• [Instrucciones]
[1] Según el texto de estudio, ¿quién estudió los discursos actio per distans?
[2] En el texto de estudio, algunos países intentan legislar sobre el anonimato. ¿Por qué esa clase de operaciones resulta irremovible?

• [Texto de estudio]
___

Toma los prejuicios reinantes y los protocoliza. Pero su mirada socarrona, la
soberbia del inopinado triunfador que no se priva de jactarse del infortunio de
los ayer gobernantes, inspira oscuros comportamientos. Están las páginas de los
diarios digitales. ¿Quiénes son los que hablan ahí? Encontramos en ellos una
respuesta a la incógnita material que anuda la violencia física a la invocación
a la violencia de una manera oral o escrita. Esos enunciados performáticos, por
llamarlos de una manera, recubren toda la atmósfera de una nación con llamados
al linchamiento, escritos de manera soez y vengativa, la mente secreta del
verdugo que sale a luz. Y todos ellos en los grandes diarios “serios”. Y en todo
el mundo. Algunos países intentan legislar sobre el anonimato. Pero esa clase de
operaciones son irremovibles; alimentan una clase mayoritaria de periodismo y
periodistas, es el fruto característico, quizás el más amargo, de las
tecnologías reticulares de comunicación, generosamente llamadas “redes
sociales”, cuyo valor ambiguo, dual y equívoco, con sus signos intercambiables,
está suficientemente demostrado. No es que ordena disparar balas contra los
militantes que abren un local partidario en un barrio de la ciudad. Pero se
desprenden de estos discursos actio per distans, estudiados por Paul Alsberg,
como el acto respecto del cual se opera un desprendimiento que consiste en
“señalar”, el pensamiento por delegación a modo de ampliar el campo perceptivo y
evitar el “cuerpo a cuerpo”. Un retroceso civilizatorio consiste en limitar el
actio per distans. Y ahí el discurso –el discurso macrista, de él hablamos- se
pierde como signo abstracto y forja en algunos actos la consumación de la
violencia, la eliminación de aquella “distancia”.

___

• [Datos]
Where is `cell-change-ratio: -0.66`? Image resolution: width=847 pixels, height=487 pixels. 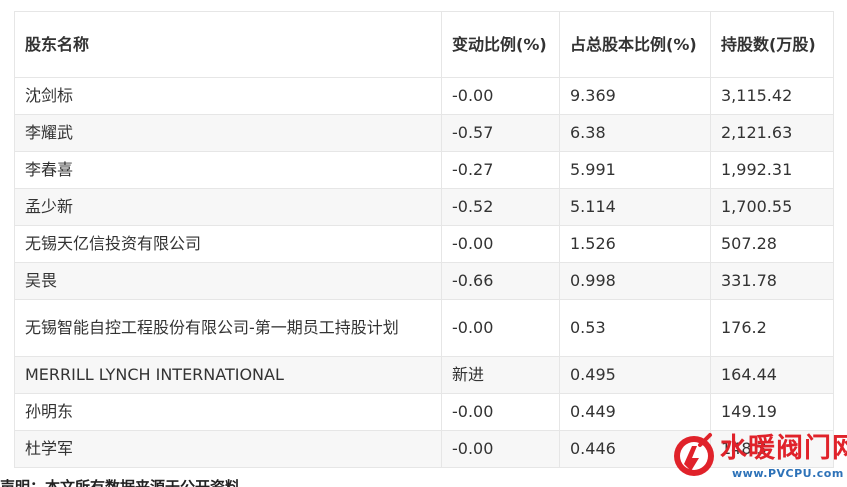
cell-change-ratio: -0.66 is located at coordinates (500, 281).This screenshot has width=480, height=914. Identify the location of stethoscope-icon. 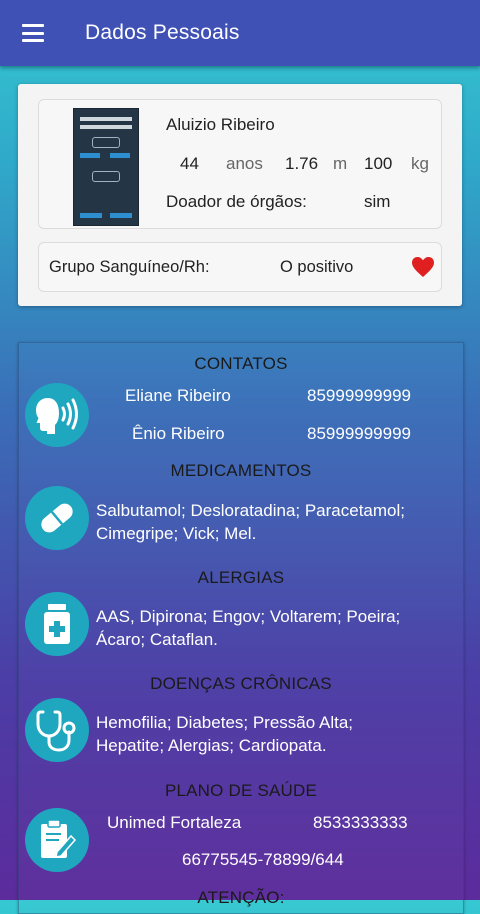
(56, 731).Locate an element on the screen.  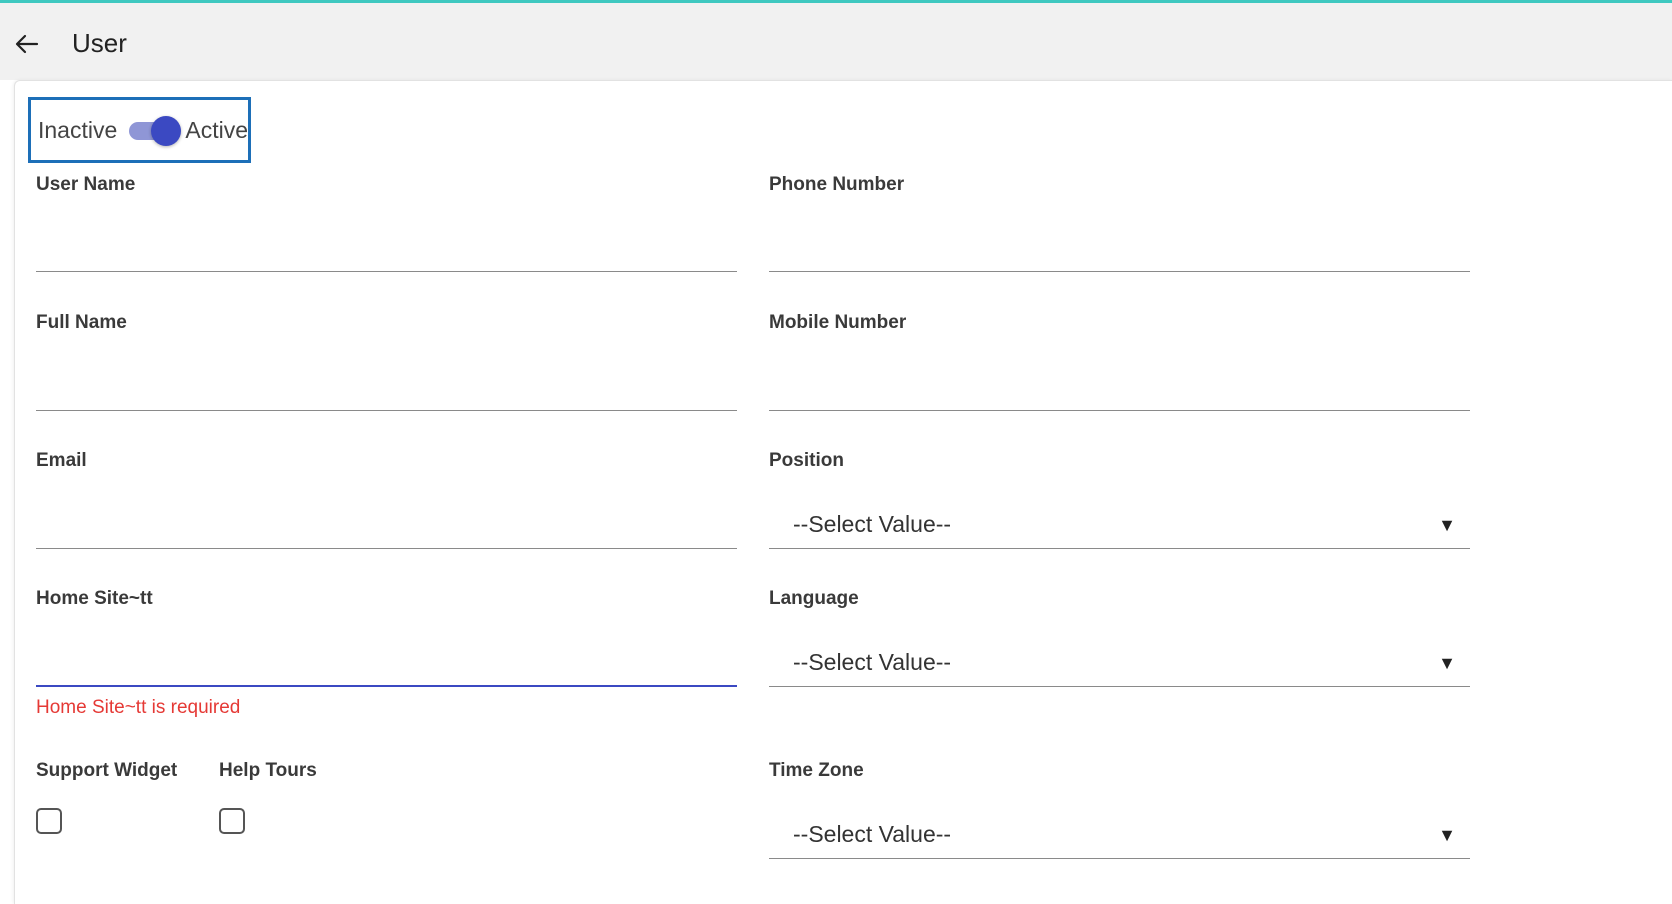
user-name-input is located at coordinates (388, 252).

___

• [Respuestas]
[1] Paul Alsberg.

[2] Porque alimentan una clase mayoritaria de periodismo y periodistas. Además, son el fruto característico, quizás el más amargo, de las tecnologías reticulares de comunicación llamadas "redes sociales".